Customers today expect digital experiences that are consistent and highly relevant across all touchpoints.

In the past, marketers have used content management systems (CMS) and other web management systems to take control of and execute online campaigns. However, limitations in this technology, coupled with the rising expectations of consumers, has resulted in the need for more complex and innovative software solutions.

This now comes in the form of the DXP, or digital experience platform.

So, what is exactly is a DXP and why might you need one? Here’s a rundown of this new technology and how it can help marketers.

The importance of experience

Currently, customer experience is believed to be the key competitive differentiator for brands, above other factors including price or product. Digitisation is also becoming a top priority for businesses, with many now using an omnichannel approach to reach consumers in contextually relevant moments.

For businesses undergoing digital transformation, digital experience platforms can help them to create compelling customer experiences.

Gartner defines the DXP as “an integrated set of core technologies that support the composition, management, delivery and optimisation of contextualised digital experiences. DXPs entail a high degree of emphasis on interoperability and cross-channel continuity across the entire customer journey.”

Businesses have typically used a CMS to create, manage, and publish digital content to desktop and mobile websites. However, the limited personalisation (as well as the creation of organisational silos) offered by CMS eventually gave rise to the WEM, or web experience management platform.

The WEM involves more advanced analytics to determine user behaviour, define profiles, and serve up content that meets the user and their needs in the right moment. The WEM also affords greater collaboration between organisational departments, with a more centralised system.

This leads us to the DXP, which builds on the personalisation features of the WEM, but on a much larger scale. The main difference is the DXP’s ability to unify content across digital touchpoints beyond the web. This includes digital billboards, IoT devices, in-store kiosks, and more.

Digital transformation graphic depicting a plant growing onto a tablet screen

What are the benefits of a DXP?

There is no standardised DXP, with different vendors offering different integrations. According to Gartner, “through 2021, 85% of effort and cost in a DXP program will be spent on integrations with internal and external systems, including the DXP’s own, built-in capabilities. By 2021, 90% of global organisations will rely on system integrators (SIs), agencies and channel partners to design, build and implement their digital experience strategies.”

As it stands, however, digital experience platforms offer organisations a number of similar features and benefits.

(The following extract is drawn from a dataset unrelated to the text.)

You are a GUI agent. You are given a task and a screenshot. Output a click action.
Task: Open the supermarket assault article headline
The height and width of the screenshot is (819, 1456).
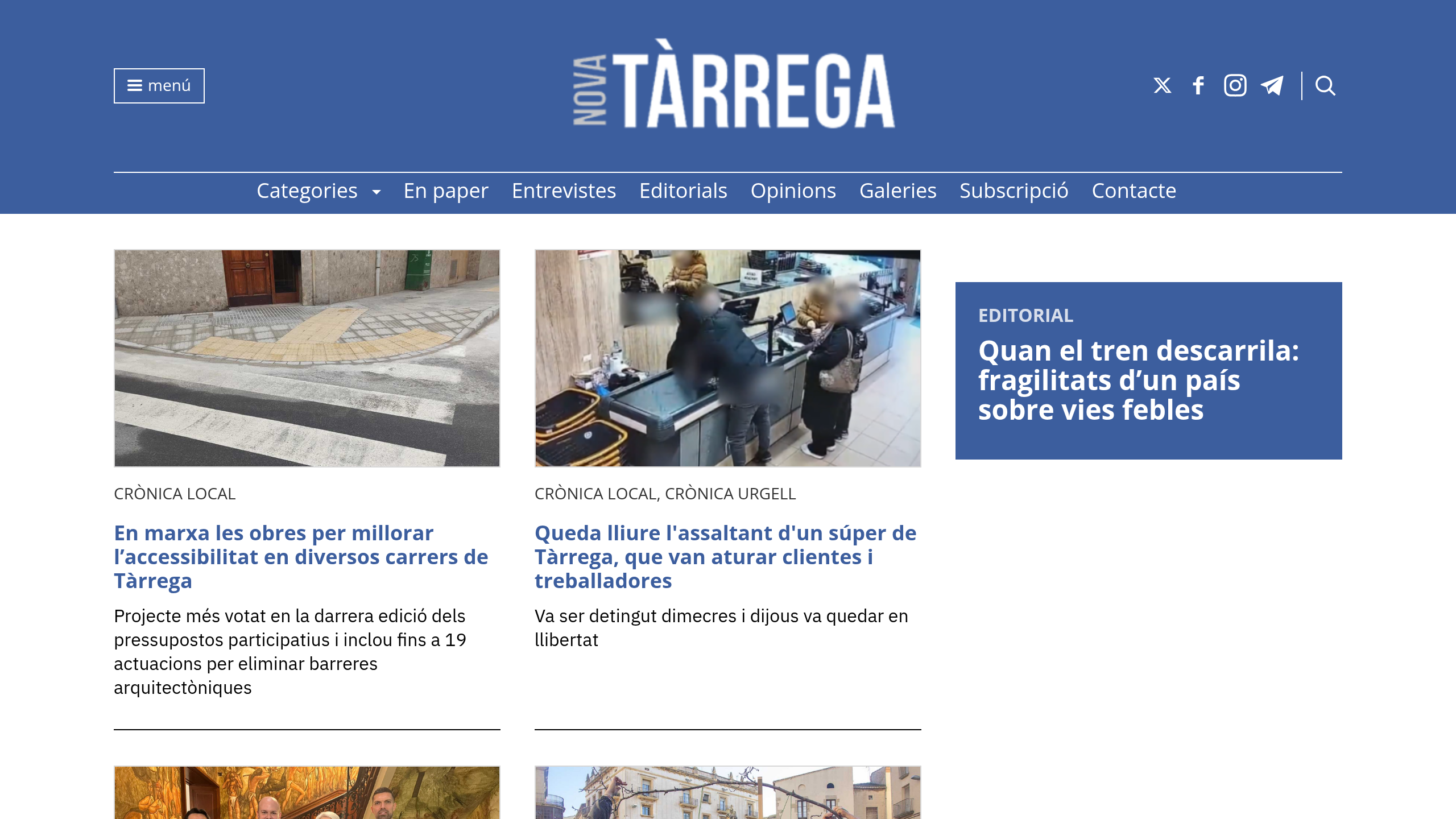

Control over every touchpoint

Companies now communicate with customers in a variety of ways. DXPs allows for the optimisation of the customer experience across multiple points of interaction, not just a brand’s website.

This means that whether the customer is interacting via social media, mobile apps, or in-store, the DXP can customise and roll out content to reach them here.

Deeper and more contextual personalisation

DXP allows organisations to bring a deeper level of personalisation to omnichannel campaigns. Again, this is due to centralised data, and the ability to roll out content or creative based on the individual customer’s specific needs or context.

One example could be if a customer complains on social media, the DXP can help to identify this person (and their previous customer behaviour), allowing the organisation to then create content that specifically appeals to the individual.

A unified data source

A DXP not only delivers content across touchpoints, but it also collects and analyses customer behaviour, unifying data to create a centralised view. This means that a DXP can also combat organisational silos (that a CMS typically generated), leading to better and more informed decision-making.

Improved internal productivity

Further to this, a DXP can streamline employee productivity, taking away silos and enabling people to access data or information at any given time. This type of software is also particularly valuable for multi-lingual organisations, or companies that require the creation of content or marketing campaigns in different languages.

Cost-effective over time

Finally, while a DXP is a hefty investment to make, the flexible nature of the technology means that it can be more cost-effective over time. Digital experience platforms typically involve an API-first CMS, or a headless CMS (a backend-only component, which can push content to any IoT device). This also means existing systems can be easily integrated, as well as allow for easy upgrades and future integrations.